There is an adage that you cannot wake up a person who is already awake. And that is exactly what the senator is asking but seems will not succeed. The issue of sugar import liberalization had been in the dock for over 30 years and except for the Sugar Industry Development Act, nothing else had been done to prepare the industry for the negative impact of uncontrolled importation of sugar.

Zubiri said there is a need for a strong voice to avert what happened to the rice industry where farmers on the ground are not getting something. Well, not quite. The importation of rice is allowed. With the commodity flooding the country, the price of local rice has gone down below production cost. This basic food of Filipinos has suddenly become cheaper in the retail market and made rice consumers very happy indeed. What the rice producers got is a backhanded slap from the economic advisers of this administration and the Department of Agriculture. On the other hand, the consumers are happy with the rice importation.

Zubiri is right in thinking aloud with the uncontrolled sugar import as it did to rice, “if we do this to sugar, what will happen to five million people dependent on the industry.”

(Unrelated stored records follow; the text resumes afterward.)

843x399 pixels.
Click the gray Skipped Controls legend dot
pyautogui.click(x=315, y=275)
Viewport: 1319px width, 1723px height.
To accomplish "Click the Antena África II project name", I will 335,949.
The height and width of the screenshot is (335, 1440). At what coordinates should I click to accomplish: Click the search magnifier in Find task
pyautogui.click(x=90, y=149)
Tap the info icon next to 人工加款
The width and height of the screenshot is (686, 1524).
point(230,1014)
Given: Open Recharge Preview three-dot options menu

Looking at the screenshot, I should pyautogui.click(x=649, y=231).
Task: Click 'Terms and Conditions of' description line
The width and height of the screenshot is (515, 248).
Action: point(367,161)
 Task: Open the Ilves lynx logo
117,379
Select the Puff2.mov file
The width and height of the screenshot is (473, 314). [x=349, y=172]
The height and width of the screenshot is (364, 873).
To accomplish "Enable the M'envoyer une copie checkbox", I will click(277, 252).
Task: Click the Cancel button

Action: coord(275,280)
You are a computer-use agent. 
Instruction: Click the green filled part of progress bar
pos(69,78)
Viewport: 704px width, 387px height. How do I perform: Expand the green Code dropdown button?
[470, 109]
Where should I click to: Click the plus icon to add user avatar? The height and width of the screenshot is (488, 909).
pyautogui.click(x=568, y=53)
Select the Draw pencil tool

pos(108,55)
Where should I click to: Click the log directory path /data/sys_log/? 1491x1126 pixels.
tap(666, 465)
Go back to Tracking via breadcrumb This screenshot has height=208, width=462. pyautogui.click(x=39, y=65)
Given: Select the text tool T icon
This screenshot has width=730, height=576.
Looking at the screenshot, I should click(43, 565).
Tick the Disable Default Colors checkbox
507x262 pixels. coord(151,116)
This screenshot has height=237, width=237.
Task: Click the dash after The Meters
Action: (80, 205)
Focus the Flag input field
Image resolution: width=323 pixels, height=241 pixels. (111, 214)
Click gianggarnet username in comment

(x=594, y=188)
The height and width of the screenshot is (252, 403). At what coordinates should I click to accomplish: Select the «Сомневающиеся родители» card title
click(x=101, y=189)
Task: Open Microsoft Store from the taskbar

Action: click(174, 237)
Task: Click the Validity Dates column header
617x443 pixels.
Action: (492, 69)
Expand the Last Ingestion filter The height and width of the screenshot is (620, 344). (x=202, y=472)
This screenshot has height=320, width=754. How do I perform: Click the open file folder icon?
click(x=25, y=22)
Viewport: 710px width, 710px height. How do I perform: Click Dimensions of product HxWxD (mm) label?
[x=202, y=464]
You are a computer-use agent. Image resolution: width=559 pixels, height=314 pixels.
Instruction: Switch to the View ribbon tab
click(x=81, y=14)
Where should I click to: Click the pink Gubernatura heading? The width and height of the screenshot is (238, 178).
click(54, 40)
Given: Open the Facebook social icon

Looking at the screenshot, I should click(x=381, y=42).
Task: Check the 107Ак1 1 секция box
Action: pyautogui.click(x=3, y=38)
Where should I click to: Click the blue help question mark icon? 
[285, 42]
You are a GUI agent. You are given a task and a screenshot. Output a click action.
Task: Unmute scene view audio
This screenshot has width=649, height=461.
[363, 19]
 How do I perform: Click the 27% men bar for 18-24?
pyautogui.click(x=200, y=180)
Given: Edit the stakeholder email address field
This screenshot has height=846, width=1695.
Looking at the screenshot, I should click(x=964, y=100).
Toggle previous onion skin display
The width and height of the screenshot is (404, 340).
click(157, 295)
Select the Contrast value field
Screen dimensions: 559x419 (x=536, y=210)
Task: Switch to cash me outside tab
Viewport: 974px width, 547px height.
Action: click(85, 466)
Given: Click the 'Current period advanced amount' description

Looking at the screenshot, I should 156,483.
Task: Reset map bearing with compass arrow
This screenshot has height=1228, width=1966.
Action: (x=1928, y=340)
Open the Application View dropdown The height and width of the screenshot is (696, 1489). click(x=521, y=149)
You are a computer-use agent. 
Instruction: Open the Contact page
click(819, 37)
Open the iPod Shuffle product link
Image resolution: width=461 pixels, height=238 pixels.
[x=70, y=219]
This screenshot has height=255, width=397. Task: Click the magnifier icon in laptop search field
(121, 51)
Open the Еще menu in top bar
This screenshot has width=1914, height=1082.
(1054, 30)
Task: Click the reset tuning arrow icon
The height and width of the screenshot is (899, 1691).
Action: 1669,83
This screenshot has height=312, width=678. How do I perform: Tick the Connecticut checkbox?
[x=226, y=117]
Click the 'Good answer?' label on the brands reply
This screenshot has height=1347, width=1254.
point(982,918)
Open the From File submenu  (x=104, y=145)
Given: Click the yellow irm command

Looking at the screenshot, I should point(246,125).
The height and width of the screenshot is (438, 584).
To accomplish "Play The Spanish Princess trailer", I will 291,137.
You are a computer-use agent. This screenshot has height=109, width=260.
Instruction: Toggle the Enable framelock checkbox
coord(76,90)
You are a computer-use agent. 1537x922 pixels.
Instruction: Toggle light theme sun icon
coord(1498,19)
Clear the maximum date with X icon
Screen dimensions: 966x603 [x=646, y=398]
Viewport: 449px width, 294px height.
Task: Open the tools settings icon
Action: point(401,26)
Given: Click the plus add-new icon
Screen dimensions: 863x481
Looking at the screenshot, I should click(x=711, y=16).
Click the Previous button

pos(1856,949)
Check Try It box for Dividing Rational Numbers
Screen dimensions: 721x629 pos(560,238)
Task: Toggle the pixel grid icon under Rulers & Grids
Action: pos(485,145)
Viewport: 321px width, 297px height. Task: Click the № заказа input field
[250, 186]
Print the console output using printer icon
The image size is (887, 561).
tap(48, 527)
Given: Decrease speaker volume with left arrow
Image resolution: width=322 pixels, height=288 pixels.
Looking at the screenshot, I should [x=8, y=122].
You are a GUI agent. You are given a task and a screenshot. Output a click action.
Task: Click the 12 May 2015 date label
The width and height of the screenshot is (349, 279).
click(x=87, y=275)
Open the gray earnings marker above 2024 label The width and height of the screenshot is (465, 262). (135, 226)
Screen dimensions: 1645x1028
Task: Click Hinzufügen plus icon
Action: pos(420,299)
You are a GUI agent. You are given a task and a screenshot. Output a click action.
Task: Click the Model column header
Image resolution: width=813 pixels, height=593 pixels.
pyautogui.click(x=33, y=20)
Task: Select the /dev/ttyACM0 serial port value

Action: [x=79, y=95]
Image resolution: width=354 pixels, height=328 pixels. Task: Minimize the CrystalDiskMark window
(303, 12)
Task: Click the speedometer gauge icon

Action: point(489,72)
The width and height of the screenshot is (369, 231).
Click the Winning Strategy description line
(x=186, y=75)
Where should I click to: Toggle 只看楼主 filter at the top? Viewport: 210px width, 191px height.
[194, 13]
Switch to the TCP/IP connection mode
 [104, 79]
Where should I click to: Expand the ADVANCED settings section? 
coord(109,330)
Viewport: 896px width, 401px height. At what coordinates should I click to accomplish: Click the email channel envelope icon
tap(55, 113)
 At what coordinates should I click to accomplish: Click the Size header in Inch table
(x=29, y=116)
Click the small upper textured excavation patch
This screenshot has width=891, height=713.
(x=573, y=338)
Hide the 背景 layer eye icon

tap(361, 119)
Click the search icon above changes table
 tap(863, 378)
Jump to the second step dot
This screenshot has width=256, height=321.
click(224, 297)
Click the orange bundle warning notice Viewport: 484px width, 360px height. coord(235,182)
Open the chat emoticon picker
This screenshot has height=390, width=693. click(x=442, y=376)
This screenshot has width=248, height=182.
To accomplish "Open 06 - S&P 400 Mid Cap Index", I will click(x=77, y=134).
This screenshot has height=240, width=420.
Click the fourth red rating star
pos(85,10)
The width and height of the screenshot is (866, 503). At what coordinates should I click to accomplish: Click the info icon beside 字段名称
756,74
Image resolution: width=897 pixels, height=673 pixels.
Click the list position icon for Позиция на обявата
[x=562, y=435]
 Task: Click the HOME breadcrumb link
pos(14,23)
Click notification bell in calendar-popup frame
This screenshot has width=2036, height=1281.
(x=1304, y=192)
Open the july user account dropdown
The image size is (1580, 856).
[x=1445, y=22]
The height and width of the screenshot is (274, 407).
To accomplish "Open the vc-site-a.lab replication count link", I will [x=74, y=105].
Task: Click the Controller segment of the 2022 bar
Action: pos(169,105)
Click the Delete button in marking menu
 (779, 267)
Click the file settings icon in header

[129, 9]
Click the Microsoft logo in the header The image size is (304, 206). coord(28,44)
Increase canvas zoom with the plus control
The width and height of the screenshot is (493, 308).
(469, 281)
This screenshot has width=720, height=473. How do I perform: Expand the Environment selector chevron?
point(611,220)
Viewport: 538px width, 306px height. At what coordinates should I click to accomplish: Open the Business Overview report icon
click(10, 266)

Well, three things will probably happen: (1) prices of sugar in the retail market and for industrial use will plunge; (2) many small sugar producers will go bankrupt if they continued planting sugarcane; and (3) many sugar lands will shift to other crops or open to other uses. In short, there will be no sugar industry as we know of.

While Zubiri is pleading with the DA and the SRA to prevent this industry-wide collapse, these two agencies are parrying the question with the same answers: (1) we had been studying the problems with many meeting, (2) the SIDA needs to be amended or updated; (3) we have an international commitment.

Of course, Zubiri cited the contributions of the industry to the national economy. So what? Today, the contribution of the sugar industry pales in comparison with other industries and sugar is a volatile commodity with plenty in other countries where sugar is cheaper. On a propaganda side, the industry is and has been charged with inflicting (activists would love this) injustice to the workers. Unrecognized is the fact that since 1960s the sugar industry is the only one that sets aside millions annually for the amelioration of the workers.

Zubiri also cited the rippling effect of money generated by the industry, but that was years back and today that fund generation is overshadowed by other rising industries, including the BPO. And so, the past is forgotten and sacrificed in the altar of neo-gods of the Philippine economy.

The causes of the low farm and mill yield are well-known. I had written reams about them for years. It is futile to repeat them because the planters and millers and the government, particularly the SRA, know of them well.

In response, Agriculture Secretary William Dar said that in the last two months of being the new secretary, they already had a number of meetings focusing on addressing concerns hounding the sugar industry.

The SIDA was “not properly implemented and that they are trying to correct it now. That is already in the works today”, Dar said. That law was passed in 2015 and only now that they realized it was defective and needed to be corrected? Dar did not say what was wrong with the law – intrinsic defect or failure to enforce?

He also said he had asked the SRA to prepare an action plan on “how we can accelerate the utilization of what is allocated for SIDA,” and that SRA Administrator Hermenegildo Serafica and his team are now finalizing the said action plan.

That was bureaucratic gobbledygook. Dar and Serafica should have just dusted old records and reduce their stress in coming up with the same answer. In sum, they have really nothing new and bereft of novel ideas they simply duck. That is deafening.

The malaise metastasizes; the industry recedes amidst excuses.